• **PROBLEM STATEMENT**: Reproduce the records precisely. Every line should be included.
*** DATA FOR THIS EXERCISE
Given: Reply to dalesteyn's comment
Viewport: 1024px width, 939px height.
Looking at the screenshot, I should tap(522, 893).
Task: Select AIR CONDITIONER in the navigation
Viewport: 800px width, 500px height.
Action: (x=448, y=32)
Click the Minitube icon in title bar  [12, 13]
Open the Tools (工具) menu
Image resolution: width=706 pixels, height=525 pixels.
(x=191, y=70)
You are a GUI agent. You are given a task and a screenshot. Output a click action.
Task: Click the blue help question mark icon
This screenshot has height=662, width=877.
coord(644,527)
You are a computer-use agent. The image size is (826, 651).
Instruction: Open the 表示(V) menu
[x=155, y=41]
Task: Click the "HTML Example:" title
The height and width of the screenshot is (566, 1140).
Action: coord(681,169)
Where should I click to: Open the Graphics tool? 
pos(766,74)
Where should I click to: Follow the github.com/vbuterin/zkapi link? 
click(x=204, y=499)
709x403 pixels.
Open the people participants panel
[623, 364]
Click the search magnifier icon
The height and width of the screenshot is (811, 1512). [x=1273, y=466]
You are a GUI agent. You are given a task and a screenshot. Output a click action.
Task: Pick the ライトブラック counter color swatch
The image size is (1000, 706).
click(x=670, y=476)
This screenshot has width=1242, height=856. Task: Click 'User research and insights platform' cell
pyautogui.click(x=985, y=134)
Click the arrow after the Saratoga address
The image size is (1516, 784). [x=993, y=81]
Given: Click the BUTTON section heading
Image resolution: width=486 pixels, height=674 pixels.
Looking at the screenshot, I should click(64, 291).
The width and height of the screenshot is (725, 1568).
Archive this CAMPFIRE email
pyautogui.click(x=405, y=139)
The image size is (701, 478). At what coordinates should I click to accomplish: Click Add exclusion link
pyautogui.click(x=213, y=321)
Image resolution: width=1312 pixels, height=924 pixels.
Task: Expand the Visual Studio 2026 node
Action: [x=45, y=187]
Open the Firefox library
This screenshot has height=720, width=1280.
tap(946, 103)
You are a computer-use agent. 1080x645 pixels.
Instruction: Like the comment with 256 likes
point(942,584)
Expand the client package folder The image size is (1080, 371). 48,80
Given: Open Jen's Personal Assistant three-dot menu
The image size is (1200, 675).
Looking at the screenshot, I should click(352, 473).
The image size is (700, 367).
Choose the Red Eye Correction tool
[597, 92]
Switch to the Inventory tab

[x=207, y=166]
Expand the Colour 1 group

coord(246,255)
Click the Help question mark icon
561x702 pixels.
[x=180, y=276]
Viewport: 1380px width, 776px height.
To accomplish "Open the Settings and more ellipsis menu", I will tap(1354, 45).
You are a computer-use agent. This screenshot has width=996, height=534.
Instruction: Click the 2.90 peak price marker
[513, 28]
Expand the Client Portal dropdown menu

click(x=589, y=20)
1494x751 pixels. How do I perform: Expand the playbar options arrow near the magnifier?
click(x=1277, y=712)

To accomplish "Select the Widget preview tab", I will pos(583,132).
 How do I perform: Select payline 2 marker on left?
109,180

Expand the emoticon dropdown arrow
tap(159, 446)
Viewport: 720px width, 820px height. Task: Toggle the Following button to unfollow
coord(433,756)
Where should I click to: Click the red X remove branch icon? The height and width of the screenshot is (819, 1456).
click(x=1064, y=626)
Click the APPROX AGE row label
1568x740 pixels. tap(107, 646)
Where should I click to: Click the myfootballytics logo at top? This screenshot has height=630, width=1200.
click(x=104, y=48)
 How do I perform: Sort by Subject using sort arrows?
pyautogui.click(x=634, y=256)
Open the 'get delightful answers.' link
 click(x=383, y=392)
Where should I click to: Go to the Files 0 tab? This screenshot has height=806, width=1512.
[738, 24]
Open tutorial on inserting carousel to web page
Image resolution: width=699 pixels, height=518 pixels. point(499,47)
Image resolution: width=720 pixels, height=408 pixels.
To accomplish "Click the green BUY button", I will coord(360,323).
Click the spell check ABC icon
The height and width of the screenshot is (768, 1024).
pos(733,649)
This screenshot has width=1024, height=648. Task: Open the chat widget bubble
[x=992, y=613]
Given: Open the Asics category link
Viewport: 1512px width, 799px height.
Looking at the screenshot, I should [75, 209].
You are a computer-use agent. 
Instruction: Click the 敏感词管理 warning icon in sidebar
******
• **SOLUTION TO THIS PROBLEM**:
Given: Reply to dalesteyn's comment
Viewport: 1024px width, 939px height.
Looking at the screenshot, I should tap(522, 893).
Task: Select AIR CONDITIONER in the navigation
Viewport: 800px width, 500px height.
Action: (x=448, y=32)
Click the Minitube icon in title bar  [12, 13]
Open the Tools (工具) menu
Image resolution: width=706 pixels, height=525 pixels.
(x=191, y=70)
You are a GUI agent. You are given a task and a screenshot. Output a click action.
Task: Click the blue help question mark icon
This screenshot has height=662, width=877.
coord(644,527)
You are a computer-use agent. The image size is (826, 651).
Instruction: Open the 表示(V) menu
[x=155, y=41]
Task: Click the "HTML Example:" title
The height and width of the screenshot is (566, 1140).
Action: coord(681,169)
Where should I click to: Open the Graphics tool? 
pos(766,74)
Where should I click to: Follow the github.com/vbuterin/zkapi link? 
click(x=204, y=499)
709x403 pixels.
Open the people participants panel
[623, 364]
Click the search magnifier icon
The height and width of the screenshot is (811, 1512). [x=1273, y=466]
You are a GUI agent. You are given a task and a screenshot. Output a click action.
Task: Pick the ライトブラック counter color swatch
The image size is (1000, 706).
click(x=670, y=476)
This screenshot has width=1242, height=856. Task: Click 'User research and insights platform' cell
pyautogui.click(x=985, y=134)
Click the arrow after the Saratoga address
The image size is (1516, 784). [x=993, y=81]
Given: Click the BUTTON section heading
Image resolution: width=486 pixels, height=674 pixels.
Looking at the screenshot, I should click(64, 291).
The width and height of the screenshot is (725, 1568).
Archive this CAMPFIRE email
pyautogui.click(x=405, y=139)
The image size is (701, 478). At what coordinates should I click to accomplish: Click Add exclusion link
pyautogui.click(x=213, y=321)
Image resolution: width=1312 pixels, height=924 pixels.
Task: Expand the Visual Studio 2026 node
Action: [x=45, y=187]
Open the Firefox library
This screenshot has height=720, width=1280.
tap(946, 103)
You are a computer-use agent. 1080x645 pixels.
Instruction: Like the comment with 256 likes
point(942,584)
Expand the client package folder The image size is (1080, 371). 48,80
Given: Open Jen's Personal Assistant three-dot menu
The image size is (1200, 675).
Looking at the screenshot, I should click(352, 473).
The image size is (700, 367).
Choose the Red Eye Correction tool
[597, 92]
Switch to the Inventory tab

[x=207, y=166]
Expand the Colour 1 group

coord(246,255)
Click the Help question mark icon
561x702 pixels.
[x=180, y=276]
Viewport: 1380px width, 776px height.
To accomplish "Open the Settings and more ellipsis menu", I will tap(1354, 45).
You are a computer-use agent. This screenshot has width=996, height=534.
Instruction: Click the 2.90 peak price marker
[513, 28]
Expand the Client Portal dropdown menu

click(x=589, y=20)
1494x751 pixels. How do I perform: Expand the playbar options arrow near the magnifier?
click(x=1277, y=712)

To accomplish "Select the Widget preview tab", I will pos(583,132).
 How do I perform: Select payline 2 marker on left?
109,180

Expand the emoticon dropdown arrow
tap(159, 446)
Viewport: 720px width, 820px height. Task: Toggle the Following button to unfollow
coord(433,756)
Where should I click to: Click the red X remove branch icon? The height and width of the screenshot is (819, 1456).
click(x=1064, y=626)
Click the APPROX AGE row label
1568x740 pixels. tap(107, 646)
Where should I click to: Click the myfootballytics logo at top? This screenshot has height=630, width=1200.
click(x=104, y=48)
 How do I perform: Sort by Subject using sort arrows?
pyautogui.click(x=634, y=256)
Open the 'get delightful answers.' link
 click(x=383, y=392)
Where should I click to: Go to the Files 0 tab? This screenshot has height=806, width=1512.
[738, 24]
Open tutorial on inserting carousel to web page
Image resolution: width=699 pixels, height=518 pixels. point(499,47)
Image resolution: width=720 pixels, height=408 pixels.
To accomplish "Click the green BUY button", I will coord(360,323).
Click the spell check ABC icon
The height and width of the screenshot is (768, 1024).
pos(733,649)
This screenshot has width=1024, height=648. Task: Open the chat widget bubble
[x=992, y=613]
Given: Open the Asics category link
Viewport: 1512px width, 799px height.
Looking at the screenshot, I should [75, 209].
You are a computer-use agent. 
Instruction: Click the 敏感词管理 warning icon in sidebar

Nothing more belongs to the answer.